Exercise >> Start with the line that holds "Screen dimensions: 316x205". Please copy it and each remaining line below exactly, leaving pictures out.

▽

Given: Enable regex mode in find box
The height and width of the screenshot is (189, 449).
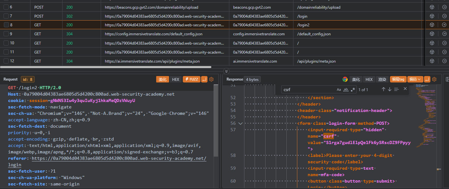Looking at the screenshot, I should (x=353, y=90).
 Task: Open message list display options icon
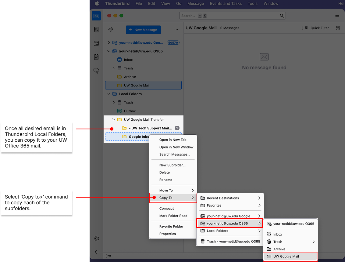click(338, 28)

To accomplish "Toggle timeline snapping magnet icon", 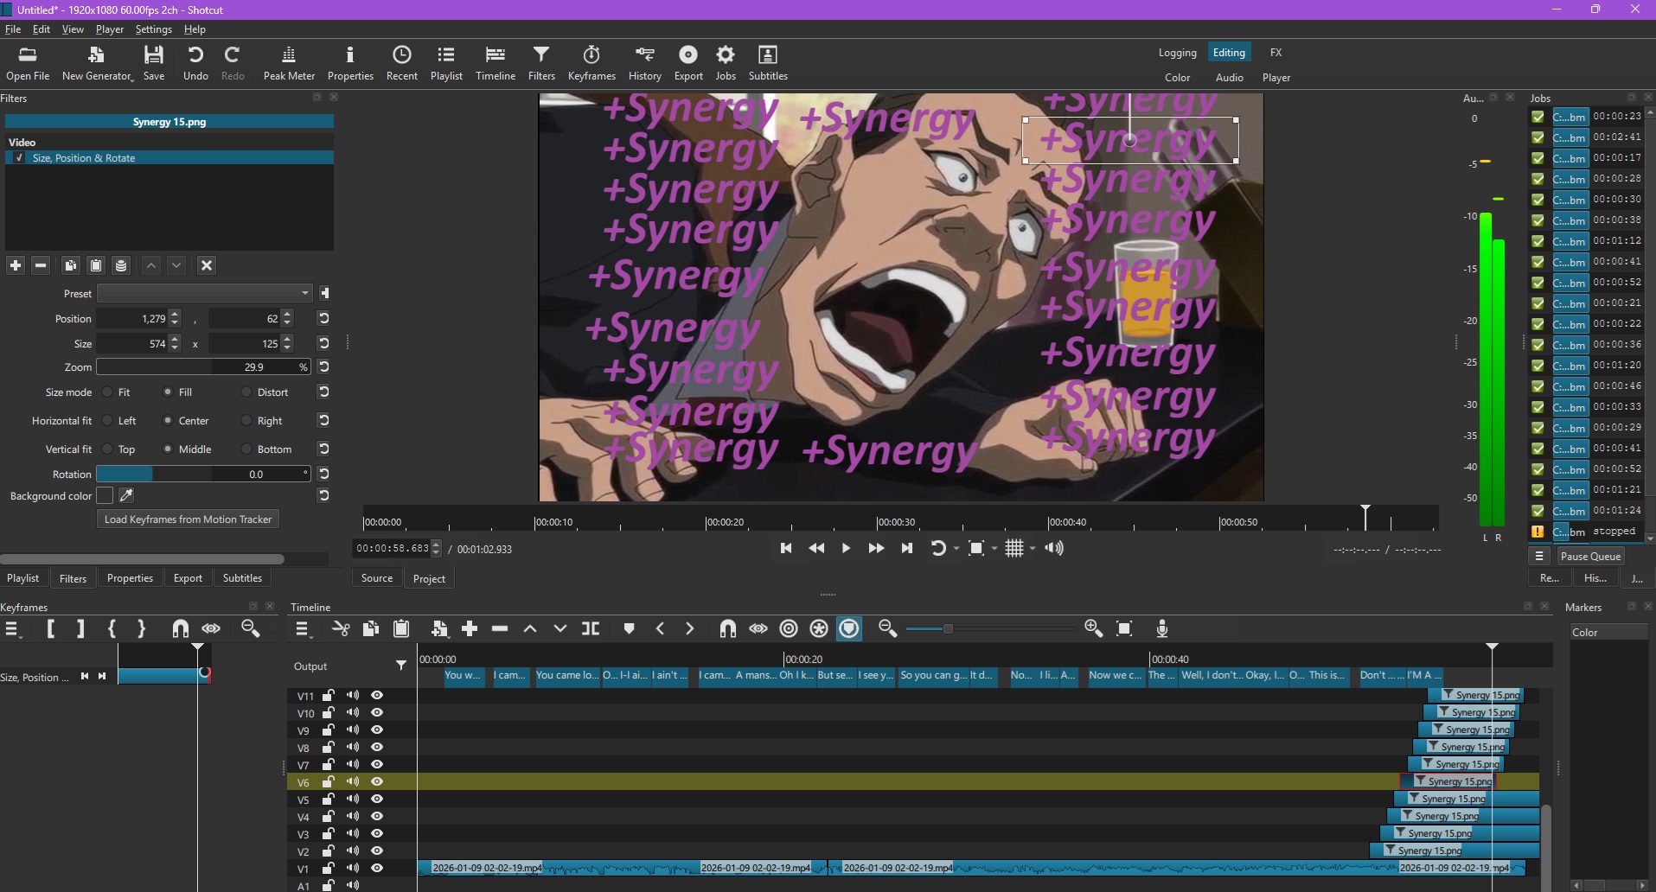I will tap(728, 628).
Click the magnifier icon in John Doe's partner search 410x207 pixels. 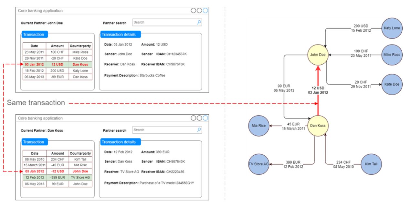(199, 22)
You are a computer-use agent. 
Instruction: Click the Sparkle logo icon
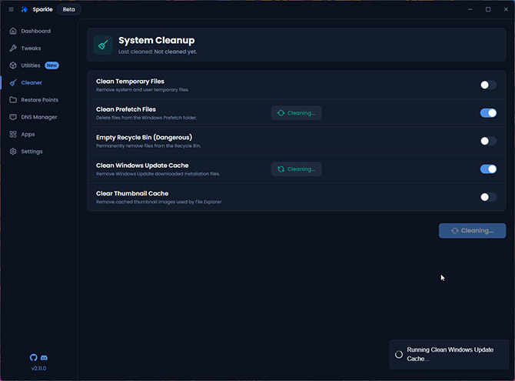click(x=25, y=9)
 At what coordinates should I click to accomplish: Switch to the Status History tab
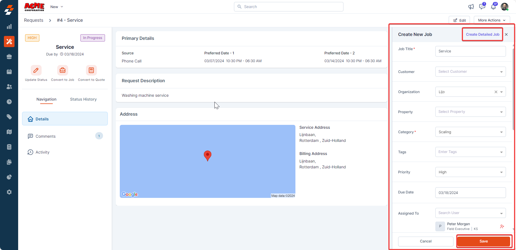83,99
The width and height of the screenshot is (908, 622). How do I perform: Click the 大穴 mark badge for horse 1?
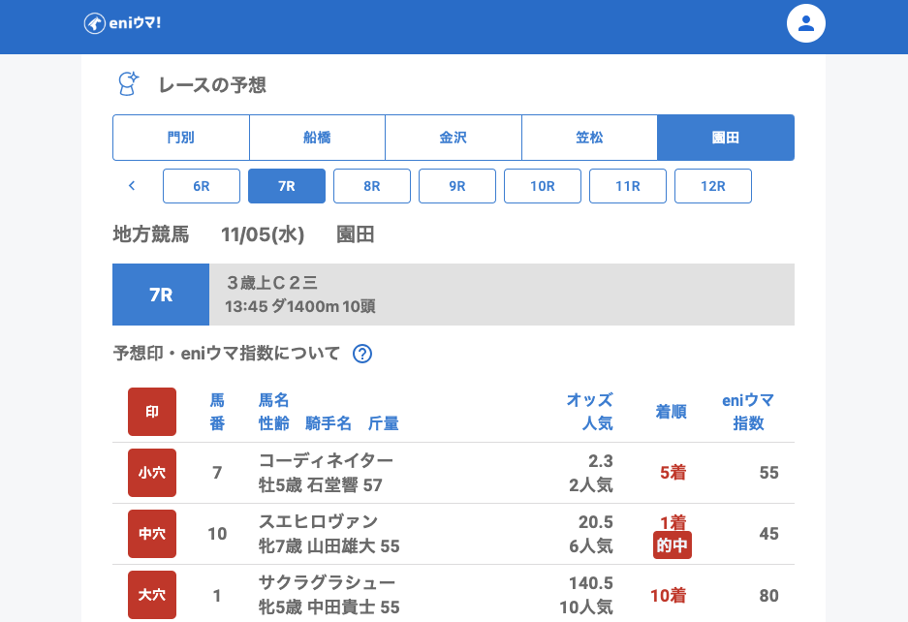coord(152,595)
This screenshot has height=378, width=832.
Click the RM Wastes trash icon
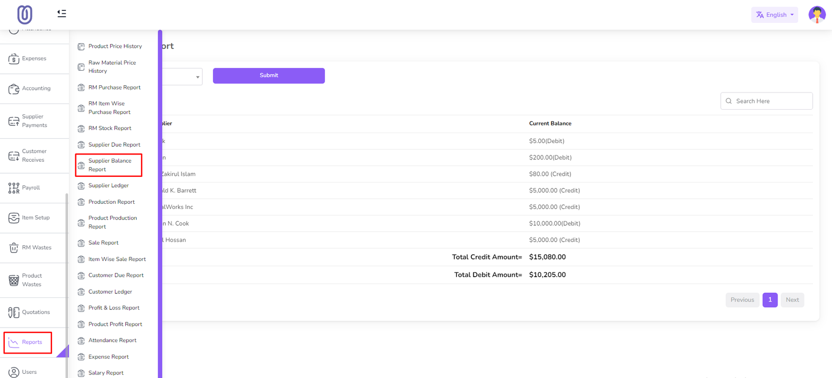[14, 248]
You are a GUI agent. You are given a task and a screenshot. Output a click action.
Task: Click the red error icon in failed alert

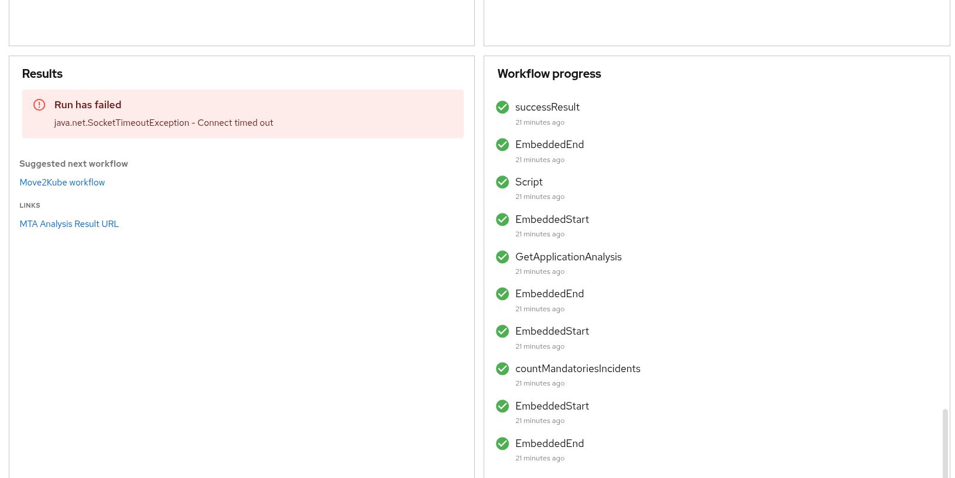(39, 105)
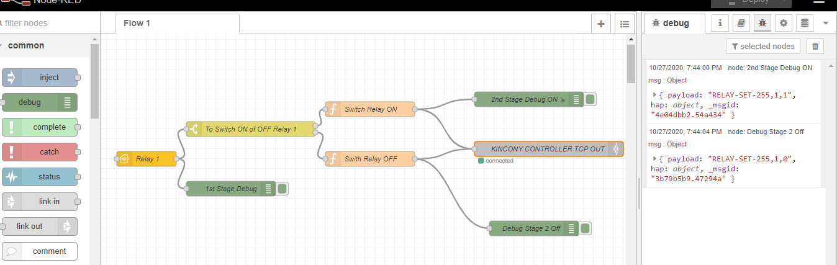Expand the RELAY-SET-255,1,0 payload object

(654, 159)
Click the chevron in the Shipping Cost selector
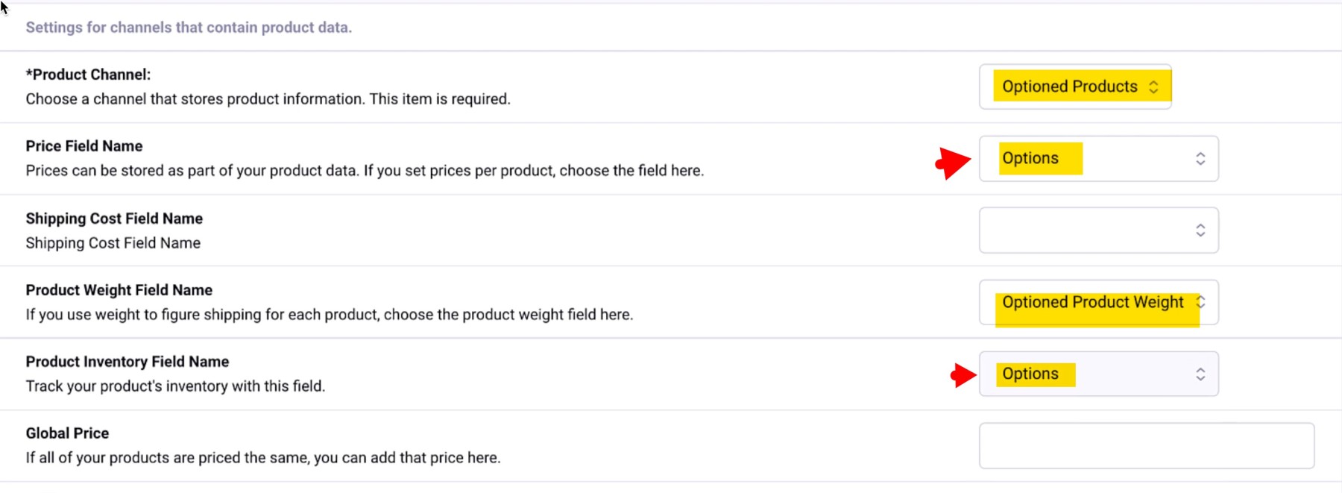 coord(1200,230)
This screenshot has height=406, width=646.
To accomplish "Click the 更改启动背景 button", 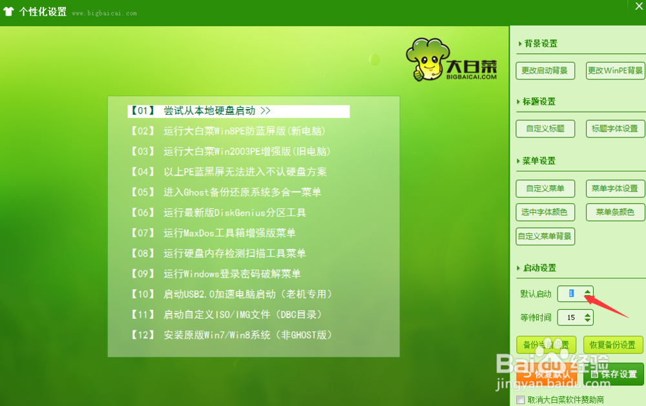I will pos(545,70).
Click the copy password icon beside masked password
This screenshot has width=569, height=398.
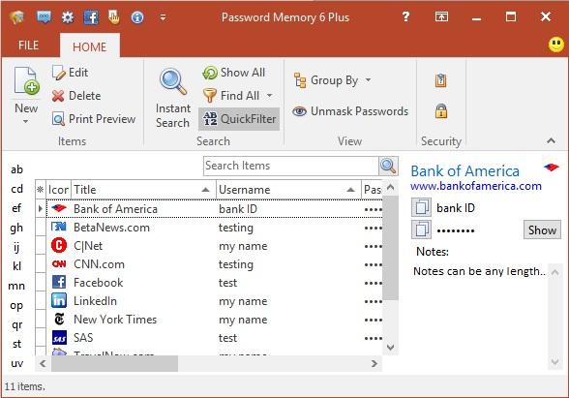click(x=421, y=230)
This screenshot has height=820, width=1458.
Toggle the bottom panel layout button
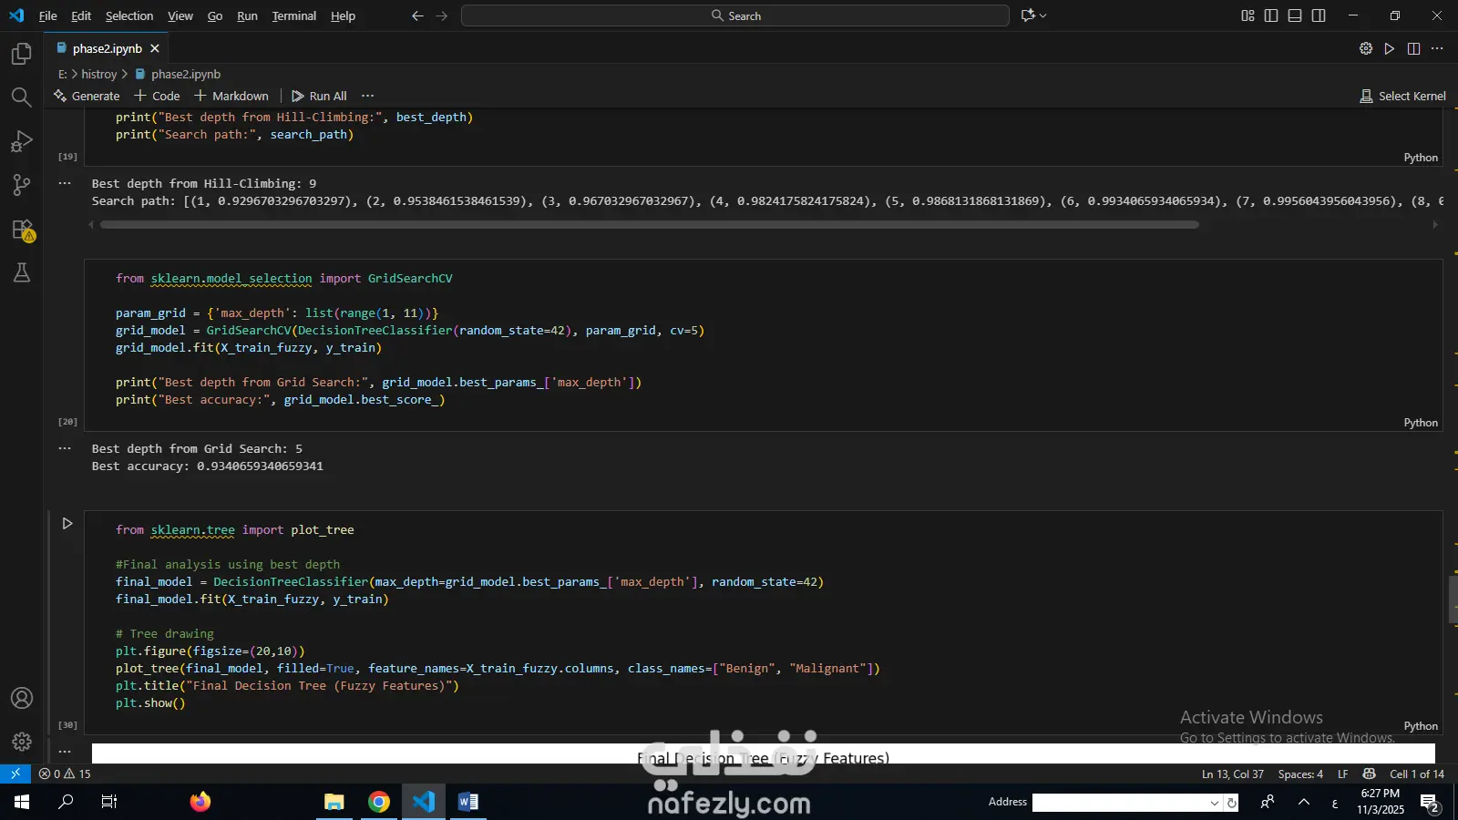pos(1295,15)
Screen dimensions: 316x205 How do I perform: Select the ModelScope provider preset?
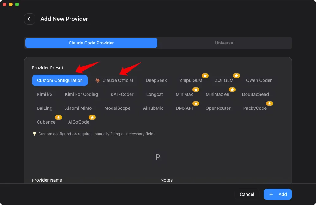(117, 108)
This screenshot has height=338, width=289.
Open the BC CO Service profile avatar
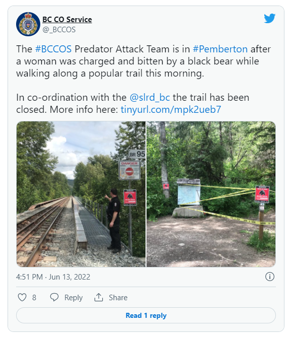click(x=28, y=24)
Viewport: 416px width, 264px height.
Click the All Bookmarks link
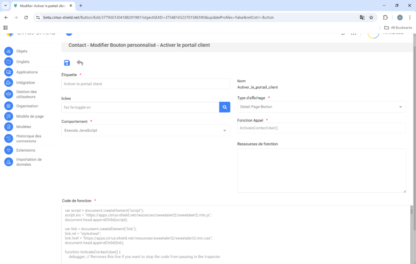tap(398, 28)
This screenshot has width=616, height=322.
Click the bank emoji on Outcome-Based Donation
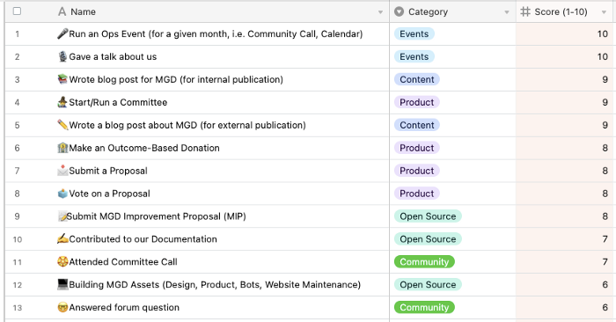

△

Answer for this exercise >>
Screen dimensions: 316x205 How do I perform: Select the ModelScope provider preset?
(117, 108)
This screenshot has height=338, width=289.
Open the BC CO Service profile avatar
click(x=28, y=24)
Viewport: 416px width, 264px height.
Click the All Bookmarks link
tap(398, 28)
This screenshot has width=616, height=322.
Click the bank emoji on Outcome-Based Donation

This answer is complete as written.